**WHAT YOU SHOULD DO**: The entries that follow should be repeated exactly, with no pictures kept.

**SUPPLIED RECORDS**:
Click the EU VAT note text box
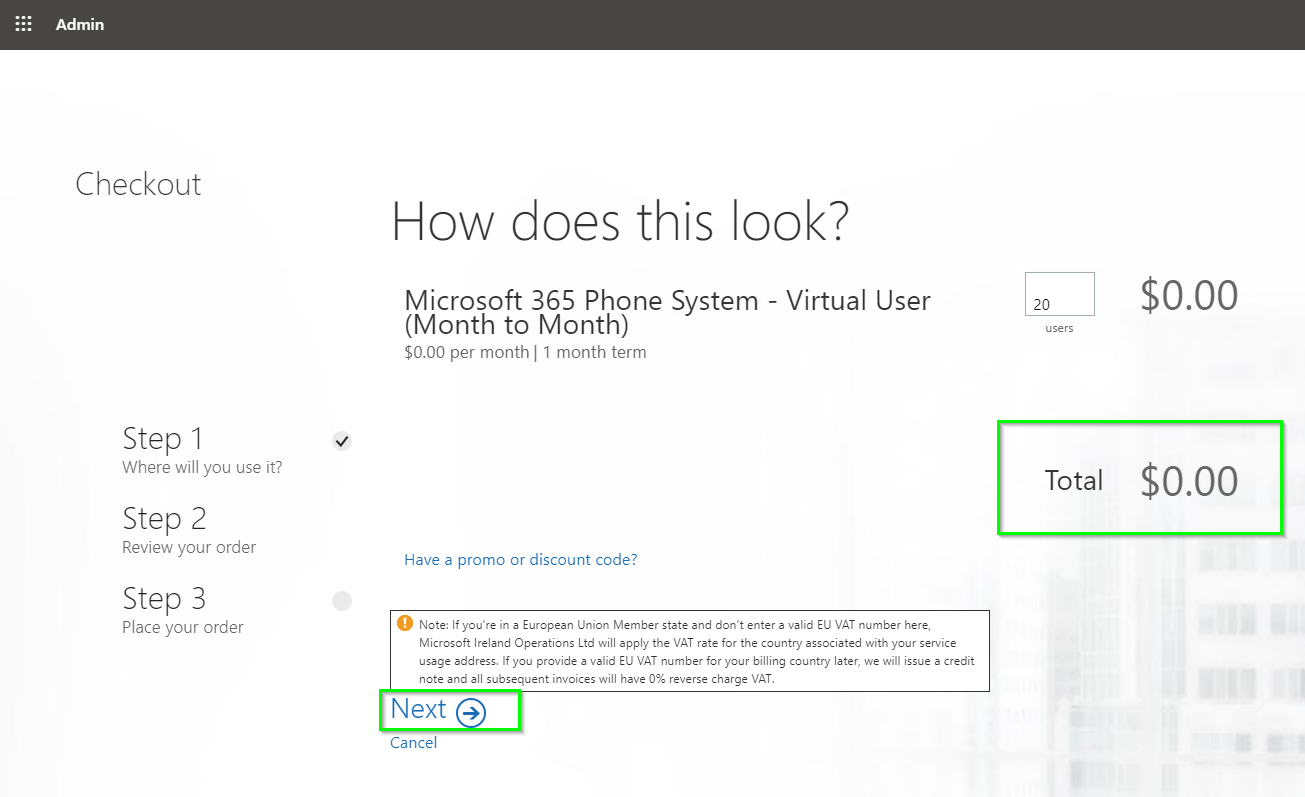Viewport: 1305px width, 797px height. 690,650
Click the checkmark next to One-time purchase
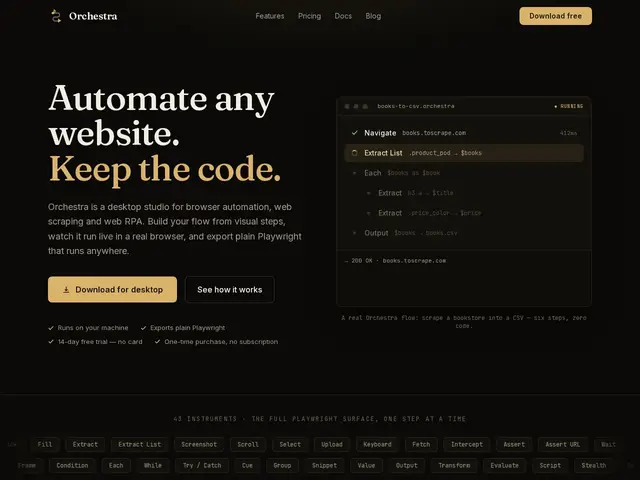 tap(158, 342)
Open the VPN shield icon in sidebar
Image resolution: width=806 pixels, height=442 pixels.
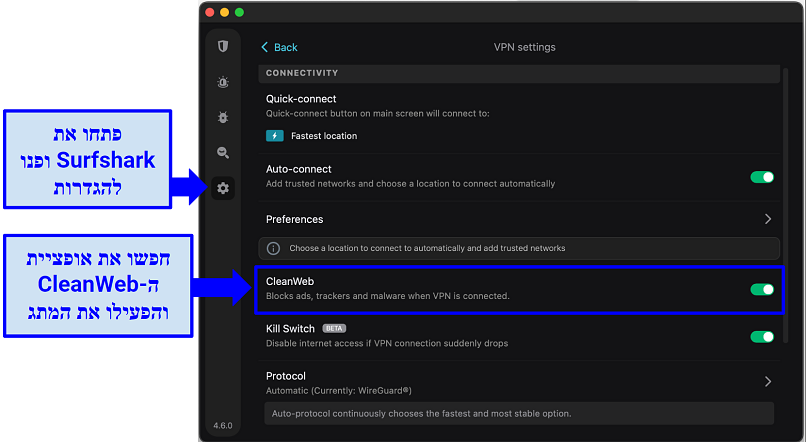click(x=223, y=47)
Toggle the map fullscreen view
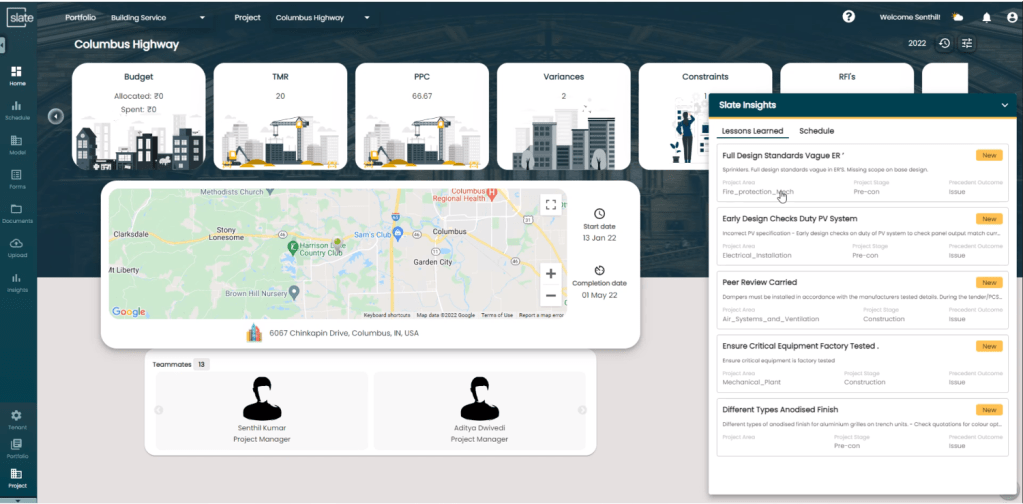1023x504 pixels. (x=550, y=205)
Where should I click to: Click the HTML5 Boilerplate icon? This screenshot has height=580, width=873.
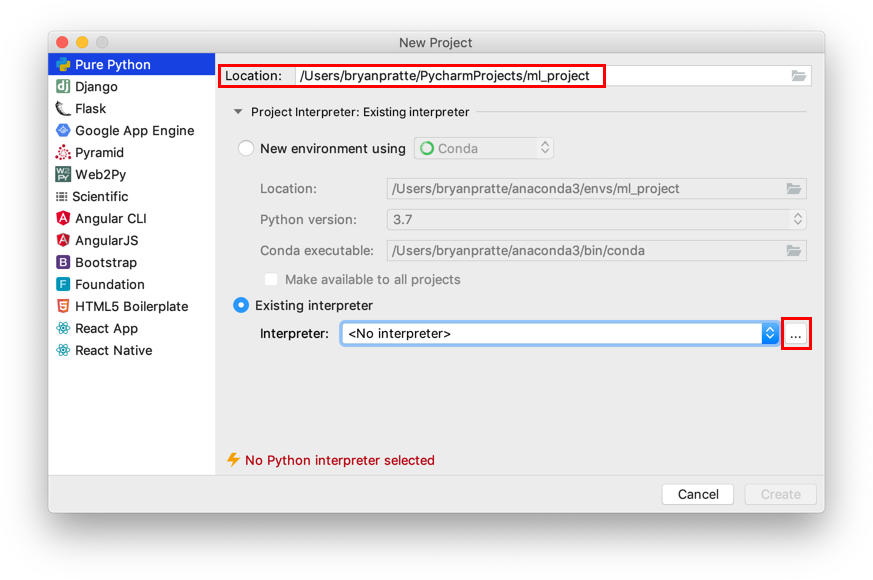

**EXERCISE ANSWER**:
Click the EU VAT note text box
Viewport: 1305px width, 797px height. 690,650
Click the checkmark next to One-time purchase
 tap(158, 342)
Open the VPN shield icon in sidebar
Image resolution: width=806 pixels, height=442 pixels.
click(x=223, y=47)
Toggle the map fullscreen view
1023x504 pixels. (x=550, y=205)
Where should I click to: Click the HTML5 Boilerplate icon? This screenshot has height=580, width=873.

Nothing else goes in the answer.